Let $X_1,X_2,\dots$ be identically distributed and independent random variables. If distribution of $X_1$ is Poisson($\lambda$).
Let $\bar{X_n} =\frac{\sum_{i=1}^{n}X_n}{n}$ and $Y_n=(1-\frac{1}{n})^{n\bar{X_n}}$
Find suitable sequences $a_n$ and $b_n$ such that $a_n(Y_n-b_n)$ converges to non-degenerated distribution (i.e converges to a random variable whose distribution, having the distribution of constant random variable).
My attempt: I have tried to find a continuous function $f$ such that $Y_n = f(\bar{X_n})$ and then use continuous mapping theorem. But I couldn't find such a function. I think the solution will use central limit theorem and continuous mapping theorem but I can't figure out how.
Best Answer
Note that $$\ln Y_n = -\bar X_n\frac{\ln(1-\frac 1n)}{-\frac 1n}.$$
By the SLLN, $\bar X_n$ converges a.s. to $\lambda$, and $\frac{\ln(1-\frac 1n)}{-\frac 1n}$ converges deterministically to $1$, thus $\ln Y_n$ converges a.s. to $-\lambda$.
By the continuous mapping theorem, $Y_n$ converges a.s. to $e^{-\lambda}$, hence $Y_n-e^{-\lambda}$ converges a.s. to $0$.

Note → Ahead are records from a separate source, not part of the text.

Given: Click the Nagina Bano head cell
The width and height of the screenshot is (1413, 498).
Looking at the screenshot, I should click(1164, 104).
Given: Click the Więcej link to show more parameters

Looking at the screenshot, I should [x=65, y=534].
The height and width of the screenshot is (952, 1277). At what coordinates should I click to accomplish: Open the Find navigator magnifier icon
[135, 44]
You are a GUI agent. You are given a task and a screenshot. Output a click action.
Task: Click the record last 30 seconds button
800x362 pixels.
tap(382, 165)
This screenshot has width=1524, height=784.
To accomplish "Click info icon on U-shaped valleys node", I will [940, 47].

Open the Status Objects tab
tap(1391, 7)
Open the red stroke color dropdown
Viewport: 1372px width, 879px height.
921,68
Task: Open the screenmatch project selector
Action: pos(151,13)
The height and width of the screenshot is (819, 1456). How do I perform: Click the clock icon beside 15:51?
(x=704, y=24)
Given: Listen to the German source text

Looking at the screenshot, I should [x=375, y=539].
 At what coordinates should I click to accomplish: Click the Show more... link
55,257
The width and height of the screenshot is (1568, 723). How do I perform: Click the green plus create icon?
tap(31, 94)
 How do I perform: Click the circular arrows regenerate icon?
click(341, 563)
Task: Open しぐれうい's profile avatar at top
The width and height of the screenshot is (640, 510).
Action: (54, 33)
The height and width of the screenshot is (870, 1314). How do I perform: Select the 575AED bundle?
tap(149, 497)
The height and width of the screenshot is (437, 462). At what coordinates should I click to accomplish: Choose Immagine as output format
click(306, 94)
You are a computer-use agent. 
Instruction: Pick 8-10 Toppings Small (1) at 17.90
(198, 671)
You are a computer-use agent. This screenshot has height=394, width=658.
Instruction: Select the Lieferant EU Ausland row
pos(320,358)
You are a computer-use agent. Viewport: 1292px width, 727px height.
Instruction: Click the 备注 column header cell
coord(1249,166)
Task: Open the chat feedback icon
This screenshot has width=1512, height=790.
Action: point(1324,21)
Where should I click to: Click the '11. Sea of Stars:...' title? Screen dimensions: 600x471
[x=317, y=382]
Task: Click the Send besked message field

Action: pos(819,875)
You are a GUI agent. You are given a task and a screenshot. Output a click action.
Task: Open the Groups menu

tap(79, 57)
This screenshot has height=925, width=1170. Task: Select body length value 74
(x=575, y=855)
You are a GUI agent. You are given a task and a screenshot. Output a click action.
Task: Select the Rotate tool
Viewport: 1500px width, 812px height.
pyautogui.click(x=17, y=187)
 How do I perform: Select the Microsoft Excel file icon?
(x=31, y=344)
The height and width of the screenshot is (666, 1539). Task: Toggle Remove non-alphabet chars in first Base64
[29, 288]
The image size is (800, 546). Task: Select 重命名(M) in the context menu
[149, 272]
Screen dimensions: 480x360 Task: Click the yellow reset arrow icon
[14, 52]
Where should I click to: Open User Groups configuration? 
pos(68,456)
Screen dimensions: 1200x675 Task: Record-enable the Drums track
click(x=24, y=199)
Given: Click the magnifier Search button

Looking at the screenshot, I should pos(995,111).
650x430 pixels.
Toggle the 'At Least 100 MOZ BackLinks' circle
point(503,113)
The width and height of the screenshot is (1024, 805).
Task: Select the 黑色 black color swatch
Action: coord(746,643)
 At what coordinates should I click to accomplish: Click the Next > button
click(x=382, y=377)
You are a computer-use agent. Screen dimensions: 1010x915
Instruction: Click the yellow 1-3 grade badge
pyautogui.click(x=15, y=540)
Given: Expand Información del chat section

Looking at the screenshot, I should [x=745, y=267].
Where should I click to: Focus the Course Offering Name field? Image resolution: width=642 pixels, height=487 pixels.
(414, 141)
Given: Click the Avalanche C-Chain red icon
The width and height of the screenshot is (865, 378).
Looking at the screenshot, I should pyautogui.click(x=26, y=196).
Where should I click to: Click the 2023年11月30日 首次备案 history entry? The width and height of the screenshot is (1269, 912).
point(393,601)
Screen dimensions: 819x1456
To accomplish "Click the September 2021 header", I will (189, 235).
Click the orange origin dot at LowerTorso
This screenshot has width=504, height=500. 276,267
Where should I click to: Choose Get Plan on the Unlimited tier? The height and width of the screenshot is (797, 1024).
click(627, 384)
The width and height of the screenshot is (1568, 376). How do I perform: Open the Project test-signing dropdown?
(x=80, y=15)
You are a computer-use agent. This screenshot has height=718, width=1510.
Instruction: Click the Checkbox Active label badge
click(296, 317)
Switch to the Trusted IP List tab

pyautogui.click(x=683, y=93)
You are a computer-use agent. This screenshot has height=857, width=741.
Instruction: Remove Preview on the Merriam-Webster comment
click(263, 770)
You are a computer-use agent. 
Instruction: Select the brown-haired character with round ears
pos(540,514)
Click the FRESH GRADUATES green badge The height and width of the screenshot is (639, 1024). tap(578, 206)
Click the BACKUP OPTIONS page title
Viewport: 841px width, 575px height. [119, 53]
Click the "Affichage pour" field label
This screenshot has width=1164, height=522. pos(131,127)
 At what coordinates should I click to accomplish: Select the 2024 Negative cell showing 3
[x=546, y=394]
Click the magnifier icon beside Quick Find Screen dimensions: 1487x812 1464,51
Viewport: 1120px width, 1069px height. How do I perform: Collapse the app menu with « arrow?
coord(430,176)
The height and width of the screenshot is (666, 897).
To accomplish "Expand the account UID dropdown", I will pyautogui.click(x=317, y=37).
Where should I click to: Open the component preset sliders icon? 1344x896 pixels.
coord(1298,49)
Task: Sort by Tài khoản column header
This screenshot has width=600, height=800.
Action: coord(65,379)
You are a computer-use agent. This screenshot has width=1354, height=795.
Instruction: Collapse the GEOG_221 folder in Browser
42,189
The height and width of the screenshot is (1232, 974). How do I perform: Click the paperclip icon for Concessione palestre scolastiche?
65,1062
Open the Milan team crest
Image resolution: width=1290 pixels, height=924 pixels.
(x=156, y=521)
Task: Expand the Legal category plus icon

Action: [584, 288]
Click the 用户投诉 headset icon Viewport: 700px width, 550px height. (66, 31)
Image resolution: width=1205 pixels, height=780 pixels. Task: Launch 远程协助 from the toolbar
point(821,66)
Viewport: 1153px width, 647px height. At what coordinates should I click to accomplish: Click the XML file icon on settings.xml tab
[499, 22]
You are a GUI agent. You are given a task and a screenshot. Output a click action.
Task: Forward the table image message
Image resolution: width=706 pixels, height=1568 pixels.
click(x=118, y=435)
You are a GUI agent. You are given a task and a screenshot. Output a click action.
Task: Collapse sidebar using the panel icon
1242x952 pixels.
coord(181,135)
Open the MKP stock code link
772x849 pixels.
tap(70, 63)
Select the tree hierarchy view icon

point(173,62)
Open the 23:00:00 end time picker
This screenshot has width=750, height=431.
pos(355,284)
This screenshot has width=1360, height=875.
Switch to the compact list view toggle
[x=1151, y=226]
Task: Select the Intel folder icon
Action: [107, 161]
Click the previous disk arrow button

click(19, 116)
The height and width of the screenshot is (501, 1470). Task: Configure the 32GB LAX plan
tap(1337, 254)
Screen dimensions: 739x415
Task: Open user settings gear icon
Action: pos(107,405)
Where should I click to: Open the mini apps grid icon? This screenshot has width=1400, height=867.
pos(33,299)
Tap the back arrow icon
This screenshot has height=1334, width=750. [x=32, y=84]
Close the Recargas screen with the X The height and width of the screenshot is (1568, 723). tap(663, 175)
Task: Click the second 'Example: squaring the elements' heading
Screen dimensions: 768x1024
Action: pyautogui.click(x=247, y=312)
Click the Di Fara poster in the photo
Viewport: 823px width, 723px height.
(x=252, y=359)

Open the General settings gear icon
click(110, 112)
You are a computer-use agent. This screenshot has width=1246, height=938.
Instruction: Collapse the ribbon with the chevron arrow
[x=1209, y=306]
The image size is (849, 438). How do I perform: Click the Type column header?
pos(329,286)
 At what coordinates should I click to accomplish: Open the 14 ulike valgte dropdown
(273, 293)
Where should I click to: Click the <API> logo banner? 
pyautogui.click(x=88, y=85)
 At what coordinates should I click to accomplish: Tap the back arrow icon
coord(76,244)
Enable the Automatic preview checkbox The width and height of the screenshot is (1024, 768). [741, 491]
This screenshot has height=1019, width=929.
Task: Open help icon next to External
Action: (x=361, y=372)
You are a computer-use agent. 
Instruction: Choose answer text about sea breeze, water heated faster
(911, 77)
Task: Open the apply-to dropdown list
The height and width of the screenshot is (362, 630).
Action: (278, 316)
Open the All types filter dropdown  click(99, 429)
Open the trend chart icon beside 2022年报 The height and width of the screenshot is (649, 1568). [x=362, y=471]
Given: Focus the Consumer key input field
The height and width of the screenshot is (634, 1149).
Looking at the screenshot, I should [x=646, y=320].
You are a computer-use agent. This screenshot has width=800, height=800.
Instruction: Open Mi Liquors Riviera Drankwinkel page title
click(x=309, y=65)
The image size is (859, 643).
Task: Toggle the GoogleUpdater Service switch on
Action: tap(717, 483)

Note that $$\sqrt n (\ln Y_n + \lambda) = -\sqrt n (\bar X_n - \lambda) - \bar X_n\sqrt n \left(\frac{\ln(1-\frac 1n)}{-\frac 1n}-1 \right) = -\sqrt n (\bar X_n - \lambda) - \bar X_n(\frac 1{2\sqrt n} + o(\frac 1{\sqrt n}))$$
The second summand $-\bar X_n(\frac 1{2\sqrt n} + o(\frac 1{\sqrt n}))$ converges a.s to $0$, while by the CLT $-\sqrt n (\bar X_n - \lambda)$ converges in distribution to $\mathcal N(0,\lambda)$.
By Slutsky's theorem, $\sqrt n (\ln Y_n - (- \lambda))$ converges in distribution to $\mathcal N(0,\lambda)$.
By the Delta method, $\sqrt n (Y_n - e^{- \lambda})$ converges in distribution to $\mathcal N(0,\lambda e^{\lambda})$.